▶ _How to complete this task_:
For this listing, the lines between the one holding "Given: Open the dropdown" and the one holding "pixels, height=465 pixels.", inclusive, must be set down exactly.

▶ _The data_:
★ ★ ★ ★

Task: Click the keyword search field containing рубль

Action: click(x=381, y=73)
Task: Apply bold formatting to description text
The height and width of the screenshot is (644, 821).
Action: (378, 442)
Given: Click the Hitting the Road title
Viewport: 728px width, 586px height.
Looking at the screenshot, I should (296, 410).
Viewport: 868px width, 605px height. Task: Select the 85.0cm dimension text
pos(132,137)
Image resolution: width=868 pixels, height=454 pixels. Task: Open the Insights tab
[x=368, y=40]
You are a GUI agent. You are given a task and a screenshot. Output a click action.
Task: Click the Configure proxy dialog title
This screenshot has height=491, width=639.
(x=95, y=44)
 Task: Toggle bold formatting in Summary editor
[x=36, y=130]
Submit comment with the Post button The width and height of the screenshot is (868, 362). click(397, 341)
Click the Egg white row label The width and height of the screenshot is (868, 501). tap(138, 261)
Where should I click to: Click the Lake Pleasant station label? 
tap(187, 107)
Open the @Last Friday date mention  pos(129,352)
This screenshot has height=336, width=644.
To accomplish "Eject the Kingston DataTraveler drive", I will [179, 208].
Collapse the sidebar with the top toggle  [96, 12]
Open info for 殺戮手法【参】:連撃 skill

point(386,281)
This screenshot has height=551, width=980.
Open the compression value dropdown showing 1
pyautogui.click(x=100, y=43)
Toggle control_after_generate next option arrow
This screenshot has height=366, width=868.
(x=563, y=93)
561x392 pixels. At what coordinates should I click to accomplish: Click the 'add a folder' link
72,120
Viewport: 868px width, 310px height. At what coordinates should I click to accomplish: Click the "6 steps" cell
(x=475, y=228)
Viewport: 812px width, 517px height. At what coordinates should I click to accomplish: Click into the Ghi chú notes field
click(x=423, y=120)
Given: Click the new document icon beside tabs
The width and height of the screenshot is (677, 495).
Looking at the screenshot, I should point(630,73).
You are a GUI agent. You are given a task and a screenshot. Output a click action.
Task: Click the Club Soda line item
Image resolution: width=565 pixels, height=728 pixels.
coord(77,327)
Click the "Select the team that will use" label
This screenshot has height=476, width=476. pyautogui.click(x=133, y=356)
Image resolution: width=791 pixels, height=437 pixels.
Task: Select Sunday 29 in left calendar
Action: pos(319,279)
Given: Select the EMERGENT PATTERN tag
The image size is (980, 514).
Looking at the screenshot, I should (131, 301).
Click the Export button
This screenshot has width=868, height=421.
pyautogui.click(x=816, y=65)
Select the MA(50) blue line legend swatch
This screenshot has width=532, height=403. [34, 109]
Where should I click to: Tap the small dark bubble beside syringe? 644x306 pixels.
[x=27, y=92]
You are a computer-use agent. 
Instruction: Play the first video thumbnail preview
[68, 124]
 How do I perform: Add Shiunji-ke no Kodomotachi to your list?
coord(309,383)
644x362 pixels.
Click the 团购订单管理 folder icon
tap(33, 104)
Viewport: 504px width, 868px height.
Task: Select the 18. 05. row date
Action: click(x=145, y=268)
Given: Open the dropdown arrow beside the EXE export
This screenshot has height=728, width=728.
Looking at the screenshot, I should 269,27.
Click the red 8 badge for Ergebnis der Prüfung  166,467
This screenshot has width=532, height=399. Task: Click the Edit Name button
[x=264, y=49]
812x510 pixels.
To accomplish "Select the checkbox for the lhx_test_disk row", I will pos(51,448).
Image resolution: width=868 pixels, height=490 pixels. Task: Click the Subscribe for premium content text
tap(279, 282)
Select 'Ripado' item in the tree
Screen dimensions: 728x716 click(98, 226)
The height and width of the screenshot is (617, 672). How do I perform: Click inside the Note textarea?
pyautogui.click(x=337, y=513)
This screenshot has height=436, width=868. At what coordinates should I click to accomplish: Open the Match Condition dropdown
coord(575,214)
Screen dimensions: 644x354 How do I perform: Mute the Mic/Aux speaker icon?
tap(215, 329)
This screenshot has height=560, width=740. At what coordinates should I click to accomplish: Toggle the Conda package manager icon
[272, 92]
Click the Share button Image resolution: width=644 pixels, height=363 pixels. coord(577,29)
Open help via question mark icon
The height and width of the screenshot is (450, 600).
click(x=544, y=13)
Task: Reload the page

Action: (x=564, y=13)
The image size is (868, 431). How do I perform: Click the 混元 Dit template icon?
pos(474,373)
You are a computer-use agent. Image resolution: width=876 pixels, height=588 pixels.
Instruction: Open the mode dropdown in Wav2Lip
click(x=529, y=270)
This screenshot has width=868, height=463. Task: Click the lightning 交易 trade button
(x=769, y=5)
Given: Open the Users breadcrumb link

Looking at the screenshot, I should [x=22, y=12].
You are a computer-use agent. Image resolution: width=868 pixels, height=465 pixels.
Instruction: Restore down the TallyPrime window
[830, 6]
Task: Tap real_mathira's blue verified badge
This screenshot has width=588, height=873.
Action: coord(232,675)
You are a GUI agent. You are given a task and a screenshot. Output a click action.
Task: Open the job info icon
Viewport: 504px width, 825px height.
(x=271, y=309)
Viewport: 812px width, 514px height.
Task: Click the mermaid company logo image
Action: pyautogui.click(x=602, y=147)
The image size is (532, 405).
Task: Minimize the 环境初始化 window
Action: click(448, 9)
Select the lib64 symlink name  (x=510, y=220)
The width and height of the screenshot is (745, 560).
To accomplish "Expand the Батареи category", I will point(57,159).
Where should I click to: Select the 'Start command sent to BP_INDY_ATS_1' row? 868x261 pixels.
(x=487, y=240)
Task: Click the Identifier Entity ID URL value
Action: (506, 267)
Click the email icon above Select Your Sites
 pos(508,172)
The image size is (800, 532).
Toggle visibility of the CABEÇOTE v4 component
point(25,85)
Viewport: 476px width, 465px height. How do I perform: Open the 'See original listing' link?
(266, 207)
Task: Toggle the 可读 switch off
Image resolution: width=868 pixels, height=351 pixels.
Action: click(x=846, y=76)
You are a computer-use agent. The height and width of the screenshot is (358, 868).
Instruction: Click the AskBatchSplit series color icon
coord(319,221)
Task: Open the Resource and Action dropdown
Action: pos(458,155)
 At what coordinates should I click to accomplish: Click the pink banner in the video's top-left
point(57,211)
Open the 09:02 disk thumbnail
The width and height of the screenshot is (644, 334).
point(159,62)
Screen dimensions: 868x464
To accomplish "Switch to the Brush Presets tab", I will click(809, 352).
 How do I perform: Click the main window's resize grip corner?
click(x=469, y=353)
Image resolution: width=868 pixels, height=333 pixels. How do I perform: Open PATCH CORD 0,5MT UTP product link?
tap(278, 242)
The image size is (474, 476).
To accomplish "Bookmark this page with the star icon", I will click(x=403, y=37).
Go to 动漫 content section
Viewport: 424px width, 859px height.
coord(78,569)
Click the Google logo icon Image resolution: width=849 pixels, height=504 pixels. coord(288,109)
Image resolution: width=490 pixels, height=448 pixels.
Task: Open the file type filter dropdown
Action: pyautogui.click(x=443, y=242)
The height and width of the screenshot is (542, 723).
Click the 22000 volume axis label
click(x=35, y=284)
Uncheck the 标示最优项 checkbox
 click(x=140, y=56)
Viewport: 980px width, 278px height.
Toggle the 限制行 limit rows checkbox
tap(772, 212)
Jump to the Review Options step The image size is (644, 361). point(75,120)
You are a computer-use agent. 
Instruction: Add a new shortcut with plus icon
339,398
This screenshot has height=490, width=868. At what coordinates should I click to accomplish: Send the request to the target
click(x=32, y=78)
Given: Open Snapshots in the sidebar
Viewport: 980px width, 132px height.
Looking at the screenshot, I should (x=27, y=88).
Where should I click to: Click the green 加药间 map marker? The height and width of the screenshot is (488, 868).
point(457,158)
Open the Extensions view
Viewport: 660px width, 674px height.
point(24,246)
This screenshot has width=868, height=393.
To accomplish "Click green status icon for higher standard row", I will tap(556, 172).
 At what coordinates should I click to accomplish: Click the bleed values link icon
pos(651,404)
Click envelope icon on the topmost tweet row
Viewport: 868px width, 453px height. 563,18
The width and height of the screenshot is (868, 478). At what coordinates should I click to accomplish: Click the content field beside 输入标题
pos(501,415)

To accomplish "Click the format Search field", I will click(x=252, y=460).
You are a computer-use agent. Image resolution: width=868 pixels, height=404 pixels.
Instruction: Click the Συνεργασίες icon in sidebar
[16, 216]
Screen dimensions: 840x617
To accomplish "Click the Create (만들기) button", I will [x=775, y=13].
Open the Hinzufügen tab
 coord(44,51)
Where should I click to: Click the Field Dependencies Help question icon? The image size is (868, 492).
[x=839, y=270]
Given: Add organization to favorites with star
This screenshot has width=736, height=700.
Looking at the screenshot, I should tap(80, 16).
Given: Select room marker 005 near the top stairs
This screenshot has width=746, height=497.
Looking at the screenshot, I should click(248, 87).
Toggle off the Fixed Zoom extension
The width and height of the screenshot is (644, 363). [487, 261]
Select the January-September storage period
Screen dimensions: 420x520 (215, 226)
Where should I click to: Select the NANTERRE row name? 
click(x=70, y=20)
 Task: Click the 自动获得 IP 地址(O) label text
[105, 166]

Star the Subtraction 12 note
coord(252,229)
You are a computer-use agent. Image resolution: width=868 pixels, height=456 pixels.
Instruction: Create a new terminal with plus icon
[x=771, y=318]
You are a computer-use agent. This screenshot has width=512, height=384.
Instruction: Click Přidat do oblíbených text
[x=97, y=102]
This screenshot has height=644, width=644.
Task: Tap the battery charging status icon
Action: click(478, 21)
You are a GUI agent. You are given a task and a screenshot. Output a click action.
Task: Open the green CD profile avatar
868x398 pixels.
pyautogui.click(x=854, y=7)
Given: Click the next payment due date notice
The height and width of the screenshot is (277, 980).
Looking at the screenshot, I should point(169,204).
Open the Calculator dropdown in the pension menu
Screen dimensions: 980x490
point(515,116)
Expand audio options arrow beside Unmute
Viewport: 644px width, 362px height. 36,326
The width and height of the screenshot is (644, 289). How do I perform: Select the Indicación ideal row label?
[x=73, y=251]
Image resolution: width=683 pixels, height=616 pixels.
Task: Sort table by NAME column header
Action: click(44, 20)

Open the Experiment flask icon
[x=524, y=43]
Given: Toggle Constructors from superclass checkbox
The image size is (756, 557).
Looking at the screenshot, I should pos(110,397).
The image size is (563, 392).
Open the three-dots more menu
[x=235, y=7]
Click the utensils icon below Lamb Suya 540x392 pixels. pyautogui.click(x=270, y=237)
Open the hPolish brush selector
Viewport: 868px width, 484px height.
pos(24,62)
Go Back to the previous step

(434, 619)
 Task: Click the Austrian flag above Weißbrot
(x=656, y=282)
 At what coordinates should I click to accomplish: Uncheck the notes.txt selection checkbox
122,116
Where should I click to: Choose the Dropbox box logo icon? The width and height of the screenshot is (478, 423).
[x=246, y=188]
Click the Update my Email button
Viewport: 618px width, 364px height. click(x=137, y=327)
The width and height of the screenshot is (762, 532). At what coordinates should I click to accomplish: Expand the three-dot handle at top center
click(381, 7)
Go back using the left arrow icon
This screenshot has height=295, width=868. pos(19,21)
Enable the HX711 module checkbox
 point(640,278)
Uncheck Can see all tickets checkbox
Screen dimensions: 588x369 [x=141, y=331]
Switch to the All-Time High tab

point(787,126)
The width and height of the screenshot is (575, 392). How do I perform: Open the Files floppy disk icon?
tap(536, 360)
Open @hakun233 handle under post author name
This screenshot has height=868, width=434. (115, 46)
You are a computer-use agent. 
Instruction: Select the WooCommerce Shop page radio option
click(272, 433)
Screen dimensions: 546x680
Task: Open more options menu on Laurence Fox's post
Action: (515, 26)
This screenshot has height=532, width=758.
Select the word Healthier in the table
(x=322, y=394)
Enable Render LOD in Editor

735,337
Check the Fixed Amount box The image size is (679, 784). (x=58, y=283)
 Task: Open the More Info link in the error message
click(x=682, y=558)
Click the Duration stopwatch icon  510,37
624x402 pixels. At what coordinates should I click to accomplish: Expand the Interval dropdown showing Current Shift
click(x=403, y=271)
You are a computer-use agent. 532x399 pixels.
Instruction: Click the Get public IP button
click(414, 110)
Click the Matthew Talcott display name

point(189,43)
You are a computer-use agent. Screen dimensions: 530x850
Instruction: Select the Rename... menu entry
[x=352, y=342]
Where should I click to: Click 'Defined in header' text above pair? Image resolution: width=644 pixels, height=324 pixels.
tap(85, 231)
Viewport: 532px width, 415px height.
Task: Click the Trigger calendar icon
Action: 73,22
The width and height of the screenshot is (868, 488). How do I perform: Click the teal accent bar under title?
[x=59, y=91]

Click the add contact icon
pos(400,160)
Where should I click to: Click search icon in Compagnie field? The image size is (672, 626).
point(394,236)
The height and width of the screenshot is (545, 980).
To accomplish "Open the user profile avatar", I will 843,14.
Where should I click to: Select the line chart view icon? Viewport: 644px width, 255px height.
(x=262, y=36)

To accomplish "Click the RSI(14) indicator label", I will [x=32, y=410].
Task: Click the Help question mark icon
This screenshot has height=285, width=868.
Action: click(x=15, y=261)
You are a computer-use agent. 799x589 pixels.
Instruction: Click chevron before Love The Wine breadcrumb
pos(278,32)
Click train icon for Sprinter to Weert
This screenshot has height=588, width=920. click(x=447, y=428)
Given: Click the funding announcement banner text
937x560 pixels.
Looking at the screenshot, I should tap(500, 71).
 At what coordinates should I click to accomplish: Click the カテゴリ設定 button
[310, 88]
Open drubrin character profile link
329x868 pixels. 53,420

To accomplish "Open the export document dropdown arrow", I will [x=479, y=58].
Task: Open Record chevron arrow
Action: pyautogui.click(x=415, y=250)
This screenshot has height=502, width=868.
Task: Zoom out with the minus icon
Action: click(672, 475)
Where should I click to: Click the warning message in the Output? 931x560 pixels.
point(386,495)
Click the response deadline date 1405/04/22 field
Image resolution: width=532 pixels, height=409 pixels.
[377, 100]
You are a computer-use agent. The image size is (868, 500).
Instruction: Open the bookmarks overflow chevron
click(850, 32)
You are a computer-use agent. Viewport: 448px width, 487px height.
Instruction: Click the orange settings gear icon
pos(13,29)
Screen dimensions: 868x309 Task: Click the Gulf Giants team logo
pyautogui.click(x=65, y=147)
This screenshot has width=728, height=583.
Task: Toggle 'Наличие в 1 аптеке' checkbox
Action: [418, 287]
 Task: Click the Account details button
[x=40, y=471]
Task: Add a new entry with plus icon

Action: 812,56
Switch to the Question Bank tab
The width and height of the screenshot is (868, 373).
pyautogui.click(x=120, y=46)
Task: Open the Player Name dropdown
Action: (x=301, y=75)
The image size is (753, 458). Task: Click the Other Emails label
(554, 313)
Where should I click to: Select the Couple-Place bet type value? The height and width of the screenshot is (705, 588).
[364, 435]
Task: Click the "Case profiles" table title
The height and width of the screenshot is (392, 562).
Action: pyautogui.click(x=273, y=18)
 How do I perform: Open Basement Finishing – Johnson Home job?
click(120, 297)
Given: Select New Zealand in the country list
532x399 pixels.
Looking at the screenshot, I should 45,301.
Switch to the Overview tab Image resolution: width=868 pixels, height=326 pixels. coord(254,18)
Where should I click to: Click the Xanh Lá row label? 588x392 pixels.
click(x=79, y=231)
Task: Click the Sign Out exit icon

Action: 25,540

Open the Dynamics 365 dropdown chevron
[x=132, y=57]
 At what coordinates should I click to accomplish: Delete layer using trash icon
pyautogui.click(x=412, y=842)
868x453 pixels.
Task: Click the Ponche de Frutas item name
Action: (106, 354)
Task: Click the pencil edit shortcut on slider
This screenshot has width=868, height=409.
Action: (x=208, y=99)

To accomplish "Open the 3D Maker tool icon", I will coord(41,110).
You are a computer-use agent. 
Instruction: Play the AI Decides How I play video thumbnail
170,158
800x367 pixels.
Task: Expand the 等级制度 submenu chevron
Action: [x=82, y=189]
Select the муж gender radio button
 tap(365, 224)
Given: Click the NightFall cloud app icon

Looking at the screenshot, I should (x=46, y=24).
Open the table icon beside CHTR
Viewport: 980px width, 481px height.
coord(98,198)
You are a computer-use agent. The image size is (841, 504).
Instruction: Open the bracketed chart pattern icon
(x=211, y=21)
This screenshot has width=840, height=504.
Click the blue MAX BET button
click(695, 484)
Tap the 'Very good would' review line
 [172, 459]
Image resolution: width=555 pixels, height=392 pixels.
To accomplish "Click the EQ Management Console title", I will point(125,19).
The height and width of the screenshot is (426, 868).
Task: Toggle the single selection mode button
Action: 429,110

★ ★ ★ ★

▶ _Answer for this exercise_:
Given: Open the dropdown arrow beside the EXE export
This screenshot has height=728, width=728.
Looking at the screenshot, I should 269,27.
Click the red 8 badge for Ergebnis der Prüfung  166,467
This screenshot has width=532, height=399. Task: Click the Edit Name button
[x=264, y=49]
812x510 pixels.
To accomplish "Select the checkbox for the lhx_test_disk row", I will pos(51,448).
Image resolution: width=868 pixels, height=490 pixels. Task: Click the Subscribe for premium content text
tap(279, 282)
Select 'Ripado' item in the tree
Screen dimensions: 728x716 click(98, 226)
The height and width of the screenshot is (617, 672). How do I perform: Click inside the Note textarea?
pyautogui.click(x=337, y=513)
This screenshot has height=436, width=868. At what coordinates should I click to accomplish: Open the Match Condition dropdown
coord(575,214)
Screen dimensions: 644x354 How do I perform: Mute the Mic/Aux speaker icon?
tap(215, 329)
This screenshot has height=560, width=740. At what coordinates should I click to accomplish: Toggle the Conda package manager icon
[272, 92]
Click the Share button Image resolution: width=644 pixels, height=363 pixels. coord(577,29)
Open help via question mark icon
The height and width of the screenshot is (450, 600).
click(x=544, y=13)
Task: Reload the page

Action: (x=564, y=13)
The image size is (868, 431). How do I perform: Click the 混元 Dit template icon?
pos(474,373)
You are a computer-use agent. Image resolution: width=876 pixels, height=588 pixels.
Instruction: Open the mode dropdown in Wav2Lip
click(x=529, y=270)
This screenshot has width=868, height=463. Task: Click the lightning 交易 trade button
(x=769, y=5)
Given: Open the Users breadcrumb link

Looking at the screenshot, I should [x=22, y=12].
You are a computer-use agent. Image resolution: width=868 pixels, height=465 pixels.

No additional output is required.